RESEARCH EXPERIENCES FOR UNDERGRADUATES AT THE UNIVERSITY OF NEBRASKA–LINCOLN
Dr. Cynthia Willis-Esqueda’s research group includes doctoral students pursuing the J.D. and current UNL undergraduates. The research focuses on racial and ethnic bias in the legal system, including the origins, content, manifestation, and implications of racial and ethnic bias. Dr. Willis-Esqueda’s research has focused on these areas in order to understand racial/ethnic disparity in its entirety within both civil and criminal law. One of the central issues for Dr. Willis-Esqueda’s research involves the identification of psychological processes that determine biases against specific racial/ethnic minorities in the legal system. What are the origins of such biases? How are such biases manifested in today’s legal decisions? What are the implications for such biases in the way the legal system handles disparities? What are the ramifications for racial minority communities when the legal system is discriminatory? In order to understand current issues of racial and ethnic disparity in the legal system and minority members’ treatment, an historical analysis of law and legal reasoning is crucial. Students engage in readings that outline historical and current legal definitions of and treatment toward specific racial/ethnic minorities. An appreciation of critical race theory and an understanding of law and legal reasoning, as a reflection of and method to maintain racial hierarchies and societal biases, informs the research endeavors.
Dr. Willis-Esqueda places special emphasis on issues facing American indigenous populations. One research area focuses on North American Indians and biases in civil and criminal law. Students in Dr. Willis Esqueda’s research lab have investigated legal and psychological issues in American Indian domestic violence (Tehee & Willis-Esqueda, in press; Willis-Esqueda, 2006), such as jurisdiction and prosecution, cultural definitions, and legal decision making in culpability assignment. The origins and manifestations of discrimination against American Indians in loan processing is another area of research. There is also a history of discrimination against Mexican Americans (Willis-Esqueda, 2007).

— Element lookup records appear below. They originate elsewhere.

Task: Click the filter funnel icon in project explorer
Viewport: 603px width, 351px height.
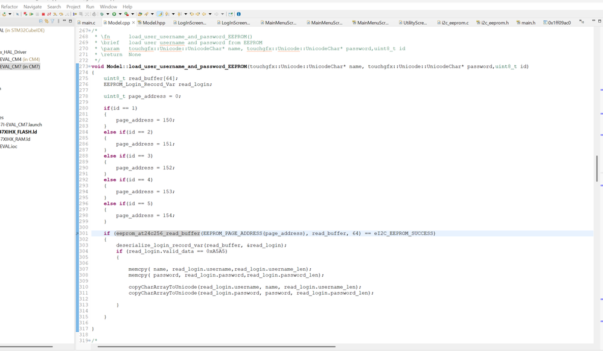Action: point(53,22)
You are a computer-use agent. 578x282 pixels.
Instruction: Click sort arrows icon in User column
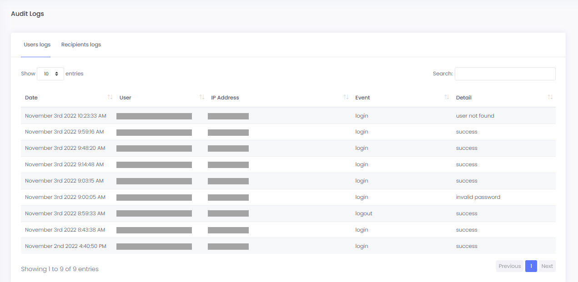(202, 97)
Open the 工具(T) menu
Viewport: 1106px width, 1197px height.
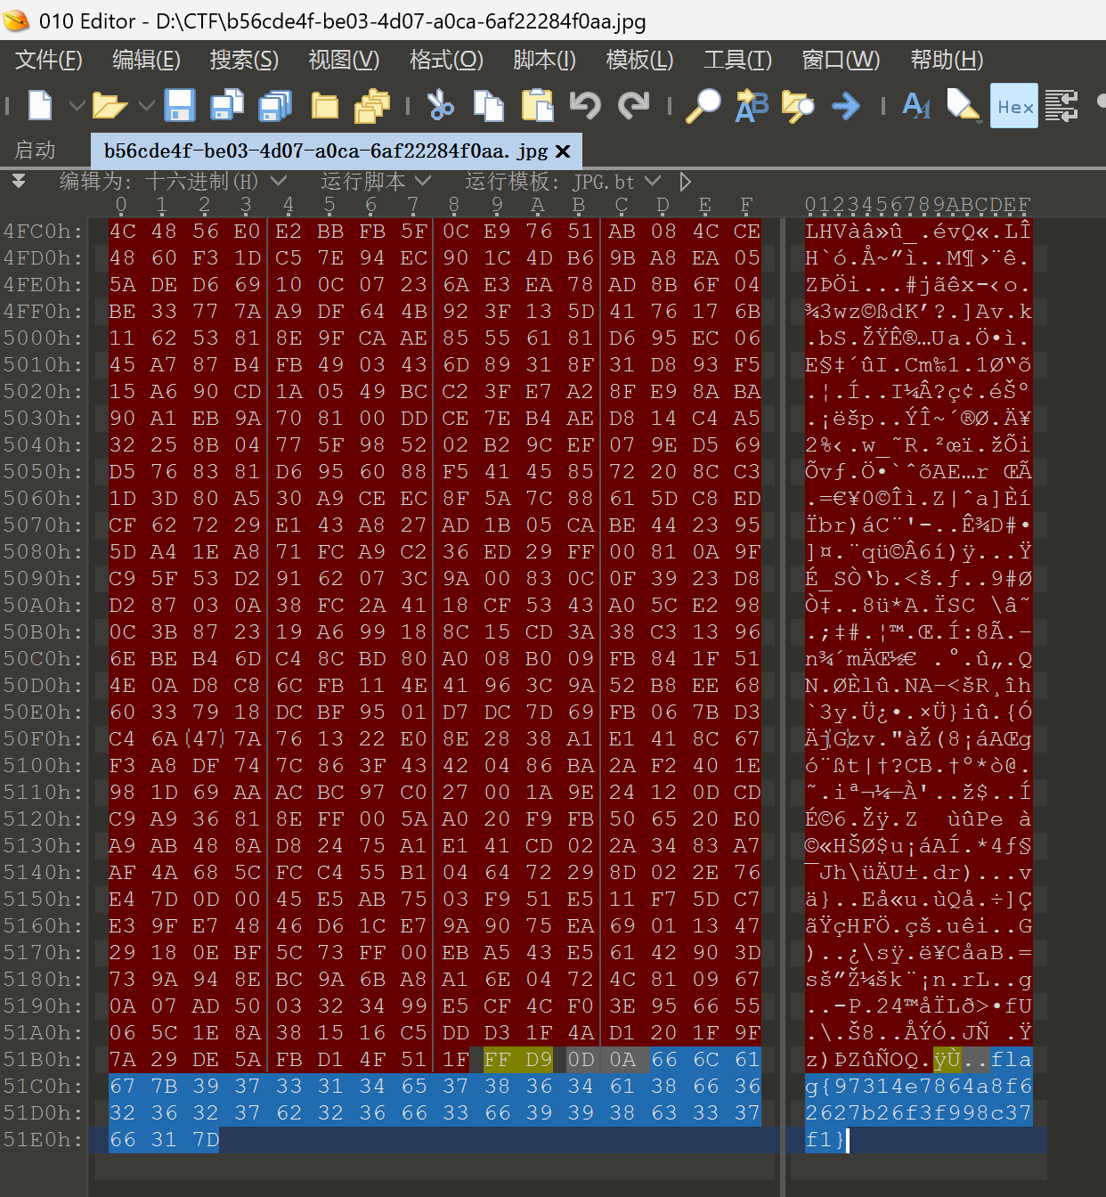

Students working with Dr. Willis-Esqueda will participate in a program of research, involving aversive racism against Mexican Americans, compared to European Americans, in legal decision making, and how biases against Mexican American clients can have negative ramifications for perceptions of the credibility and professionalism of defense attorneys, particularly Mexican American defense attorneys. Current projects also include an investigation of the degree to which Mexican American and European American attorneys are aware of such biases, and methods that could eliminate aversive racism against Mexican American defendants.